**Work order**
Only lines holding the word "computer" are wanted. Copy them from the listing below.
*** Input for this task
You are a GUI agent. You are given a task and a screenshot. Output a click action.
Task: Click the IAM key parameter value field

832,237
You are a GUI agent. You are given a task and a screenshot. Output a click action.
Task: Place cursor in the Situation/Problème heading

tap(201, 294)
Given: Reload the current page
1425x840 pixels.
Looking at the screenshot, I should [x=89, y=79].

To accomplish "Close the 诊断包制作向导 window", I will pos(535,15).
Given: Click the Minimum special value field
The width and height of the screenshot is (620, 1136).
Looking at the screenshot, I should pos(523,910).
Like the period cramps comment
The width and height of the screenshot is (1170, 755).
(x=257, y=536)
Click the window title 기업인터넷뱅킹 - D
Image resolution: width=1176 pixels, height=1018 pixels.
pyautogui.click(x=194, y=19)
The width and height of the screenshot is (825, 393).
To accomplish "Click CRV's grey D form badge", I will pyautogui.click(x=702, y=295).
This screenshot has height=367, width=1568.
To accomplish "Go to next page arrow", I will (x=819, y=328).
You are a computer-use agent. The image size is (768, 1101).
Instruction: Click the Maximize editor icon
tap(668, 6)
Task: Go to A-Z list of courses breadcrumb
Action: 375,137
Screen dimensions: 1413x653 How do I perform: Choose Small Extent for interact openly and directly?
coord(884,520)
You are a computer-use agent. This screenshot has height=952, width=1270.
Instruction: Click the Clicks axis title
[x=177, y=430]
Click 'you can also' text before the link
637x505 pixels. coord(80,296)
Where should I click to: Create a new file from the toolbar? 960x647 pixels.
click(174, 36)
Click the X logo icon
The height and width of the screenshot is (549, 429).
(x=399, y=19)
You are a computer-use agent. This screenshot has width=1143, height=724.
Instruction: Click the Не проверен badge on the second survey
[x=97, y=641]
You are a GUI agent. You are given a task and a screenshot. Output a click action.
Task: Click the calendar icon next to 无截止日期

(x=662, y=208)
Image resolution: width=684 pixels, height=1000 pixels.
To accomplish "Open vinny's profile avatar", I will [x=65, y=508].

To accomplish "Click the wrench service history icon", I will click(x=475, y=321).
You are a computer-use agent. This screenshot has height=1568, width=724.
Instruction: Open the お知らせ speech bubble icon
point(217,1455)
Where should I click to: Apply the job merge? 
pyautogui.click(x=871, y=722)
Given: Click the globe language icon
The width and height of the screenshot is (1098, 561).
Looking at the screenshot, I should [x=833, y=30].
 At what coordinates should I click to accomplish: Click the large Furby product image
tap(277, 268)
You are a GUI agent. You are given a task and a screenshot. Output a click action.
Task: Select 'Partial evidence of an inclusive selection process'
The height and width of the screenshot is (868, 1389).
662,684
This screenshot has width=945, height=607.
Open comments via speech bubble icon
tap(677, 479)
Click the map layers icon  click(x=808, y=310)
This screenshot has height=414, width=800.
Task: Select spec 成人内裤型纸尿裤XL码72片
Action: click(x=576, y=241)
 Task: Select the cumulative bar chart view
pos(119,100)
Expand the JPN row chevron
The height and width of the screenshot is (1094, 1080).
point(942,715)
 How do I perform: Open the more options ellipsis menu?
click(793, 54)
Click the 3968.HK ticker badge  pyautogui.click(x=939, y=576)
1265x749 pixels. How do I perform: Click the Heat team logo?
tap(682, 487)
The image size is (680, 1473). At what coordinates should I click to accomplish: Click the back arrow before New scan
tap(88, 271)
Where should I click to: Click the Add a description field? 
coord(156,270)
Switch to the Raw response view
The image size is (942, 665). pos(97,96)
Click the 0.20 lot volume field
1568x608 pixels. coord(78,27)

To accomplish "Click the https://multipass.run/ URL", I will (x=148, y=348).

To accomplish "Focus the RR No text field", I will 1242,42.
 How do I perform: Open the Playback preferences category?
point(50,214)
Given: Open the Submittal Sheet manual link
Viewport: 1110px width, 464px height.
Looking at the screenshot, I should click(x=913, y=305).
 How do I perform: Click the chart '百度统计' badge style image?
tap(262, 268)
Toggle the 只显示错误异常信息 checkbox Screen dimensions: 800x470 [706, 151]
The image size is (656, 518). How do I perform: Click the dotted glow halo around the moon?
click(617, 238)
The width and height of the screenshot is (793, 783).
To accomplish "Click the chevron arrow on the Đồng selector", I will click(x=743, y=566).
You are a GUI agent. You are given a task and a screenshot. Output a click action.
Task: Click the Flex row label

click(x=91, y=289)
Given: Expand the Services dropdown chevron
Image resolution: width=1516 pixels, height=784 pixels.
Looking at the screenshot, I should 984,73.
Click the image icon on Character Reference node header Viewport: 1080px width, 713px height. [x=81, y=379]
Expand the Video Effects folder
******
**Your response**
You are a computer-use agent. The image size is (768, 1101).
You are a computer-use agent. This screenshot has height=952, width=1270.
You are a computer-use agent. This screenshot has width=1143, height=724.
You are a computer-use agent. This screenshot has height=1568, width=724.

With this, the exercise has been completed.